O fato de que pacientes com boa aderência ao tratamento e que seguem as instruções dos pesquisadores podem ter desfechos melhores mesmo que esse tratamento não seja eficaz tem sido comprovado em diversos estudos. A causa mais provável para esse resultado é que os pacientes aderentes têm também várias outras características comportamentais gerais que reduzem o seu risco de desfechos desfavoráveis, e o oposto deve ocorrer com os pacientes não-aderentes.

Exemplo de estudo que ignorou o viés de aderência

O estudo de Stricker et al (1994) sugeriu que a aplicação tópica de dinitroclorobenzeno em pacientes HIV-positivos teria um efeito neuromodulador e reduziria a progressão para AIDS; entretanto, os autores ignoraram o fato de que a maioria dos pacientes com os piores desfechos eram também não-aderentes ao tratamento, o que pode ter introduzido um viés a favor do fármaco testado.

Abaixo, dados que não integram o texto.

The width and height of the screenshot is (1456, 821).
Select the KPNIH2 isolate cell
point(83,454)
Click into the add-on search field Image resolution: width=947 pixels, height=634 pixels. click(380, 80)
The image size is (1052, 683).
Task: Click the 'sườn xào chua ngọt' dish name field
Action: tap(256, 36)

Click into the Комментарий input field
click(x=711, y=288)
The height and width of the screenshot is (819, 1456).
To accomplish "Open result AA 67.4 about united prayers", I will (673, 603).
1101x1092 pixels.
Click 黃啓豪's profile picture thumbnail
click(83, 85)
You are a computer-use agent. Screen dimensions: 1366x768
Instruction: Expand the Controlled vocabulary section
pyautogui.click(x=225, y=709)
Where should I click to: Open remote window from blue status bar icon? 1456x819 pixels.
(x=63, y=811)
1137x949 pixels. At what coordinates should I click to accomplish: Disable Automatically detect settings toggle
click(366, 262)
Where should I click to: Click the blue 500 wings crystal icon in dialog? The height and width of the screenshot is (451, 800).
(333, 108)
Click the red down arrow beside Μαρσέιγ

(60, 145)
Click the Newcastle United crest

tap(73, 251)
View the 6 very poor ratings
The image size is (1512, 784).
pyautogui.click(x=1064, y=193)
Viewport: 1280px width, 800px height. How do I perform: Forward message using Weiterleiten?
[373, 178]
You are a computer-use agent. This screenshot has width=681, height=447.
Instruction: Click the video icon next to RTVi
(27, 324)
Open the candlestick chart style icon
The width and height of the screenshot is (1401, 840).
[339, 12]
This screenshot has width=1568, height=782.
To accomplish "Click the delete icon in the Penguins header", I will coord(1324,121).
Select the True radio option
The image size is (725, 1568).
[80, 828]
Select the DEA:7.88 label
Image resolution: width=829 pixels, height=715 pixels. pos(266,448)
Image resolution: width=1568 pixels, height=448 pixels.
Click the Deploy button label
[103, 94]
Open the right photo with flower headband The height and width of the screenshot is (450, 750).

Complicações dos Ensaios Clínicos

O tipo e a frequência dos eventos adversos que ocorrem durante um ensaio clínico devem ser objeto de registro e relatório, assim como as medidas tomadas em resposta a esses eventos:

  • nenhuma;

  • aumento da supervisão;

  • alteração na dose do tratamento;

  • tratamento corretivo;

  • suspensão da droga.

Experiências adversas versus efeitos adversos

São entendidos como experiências adversas aqueles eventos que ocorrem em um ensaio clínico e que podem estar ou não relacionados à droga ou tratamento; já os efeitos adversos são efeitos colaterais do tratamento, e podem ser previstos a partir das propriedades conhecidas da droga utilizada. Existem métodos e algoritmos simples e sofisticados para determinar a força da relação causal entre a exposição ao tratamento e o desenvolvimento de uma experiência adversa.

Na análise de experiências adversas devemos levar em conta:

  • a experiência prévia com a droga;

  • a presença ou ausência de explicações alternativas para as experiências adversas;

  • a relação temporal;

  • as relações dose-resposta;

  • o que ocorre com a suspensão e reintrodução da droga.

Nunca é demais lembrar que ensaios clínicos controlados com pequeno número de pacientes não costumam ser adequados para a determinação da toxicidade a longo prazo de tratamentos recém-introduzidos. Podemos citar, como exemplo, os casos do benoxaprofeno e do zomepiraco sódico, que pareceram drogas seguras e eficazes nos ensaios clínicos, mas que foram retiradas do mercado depois que a distribuição comercial resultou em insuficiência hepática e morte de pacientes idosos que utilizaram o benoxaprofeno, bem como em anafilaxia em pacientes que fizeram uso do zomepiraco. Um estudo clínico controlado randomizado bem desenhado pode indicar com relativa confiança uma relação clínica e estatisticamente significativa entre um tratamento e um determinado evento adverso. Entretanto, outros desenhos de estudo (coorte, caso-controle, série de casos) podem ser necessários para uma avaliação definitiva do potencial danoso de novos tratamentos.

Referências

BIGBY, Michael; GADENNE, Anne-Sophie. Understanding and evaluating clinical trials. Journal of the American Academy of Dermatology, v. 34, n. 4, p. 555-590, 1996. 144-145, 1971.

CORONARY DRUG PROJECT RESEARCH GROUP. Influence of adherence to treatment and response of cholesterol on mortality in the coronary drug project. New England Journal of Medicine, v. 303, n. 18, p. 1038-1041, 1980.

STRICKER, Raphael B. et al. Clinical and immunologic evaluation of HIV-infected patients treated with dinitrochlorobenzene. Journal of the American Academy of Dermatology, v. 31, n. 3, p. 462-466, 1994.